Le ministre a également défendu la demande du gouvernement Trump d'une rallonge budgétaire de 67 milliards de dollars pour le Pentagone.

M. Hegseth, ainsi que le chef d'état-major de l'armée américaine, le général Dan Caine, ont affirmé que cette rallonge était "urgente" et "nécessaire".

Mais la sénatrice démocrate Jeanne Shaheen a contesté cette évaluation, affirmant que le ministre disposait encore de 75 milliards de dollars non dépensés.

"Pourquoi demandez-vous au peuple américain d'assumer le coût d'une guerre qu'il ne soutient pas, au lieu de solliciter une autorisation de transfert de fonds déjà votés mais non dépensés?", a-t-elle demandé.

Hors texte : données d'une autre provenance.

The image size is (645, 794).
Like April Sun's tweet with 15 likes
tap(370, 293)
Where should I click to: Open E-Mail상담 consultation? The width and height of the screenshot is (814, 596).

Selon le ministre, cet argent a été "affecté" à d'autres projets du président Donald Trump comme le "Dôme d'or américain" ou encore d'autres investissements dans l'armement.

Les fonds demandés ne prennent par ailleurs pas en compte le coût de la reconstruction des bases militaires américaines au Moyen-Orient.

D'autres sénateurs ont exprimé leur frustration, réclamant plus de détails sur la stratégie de Donald Trump afin de remporter la guerre au Moyen-Orient.

"Nous avons besoin de réponses claires et d'un discours franc", a estimé le sénateur John Kennedy, un républicain, tout en interrogeant les responsables sur ce qui se passerait si les Etats-Unis quittaient le détroit d'Ormuz.

Pete Hegseth et Dan Caine n'ont pas précisé si l'Iran imposerait des droits de passage aux navires souhaitant emprunter le détroit.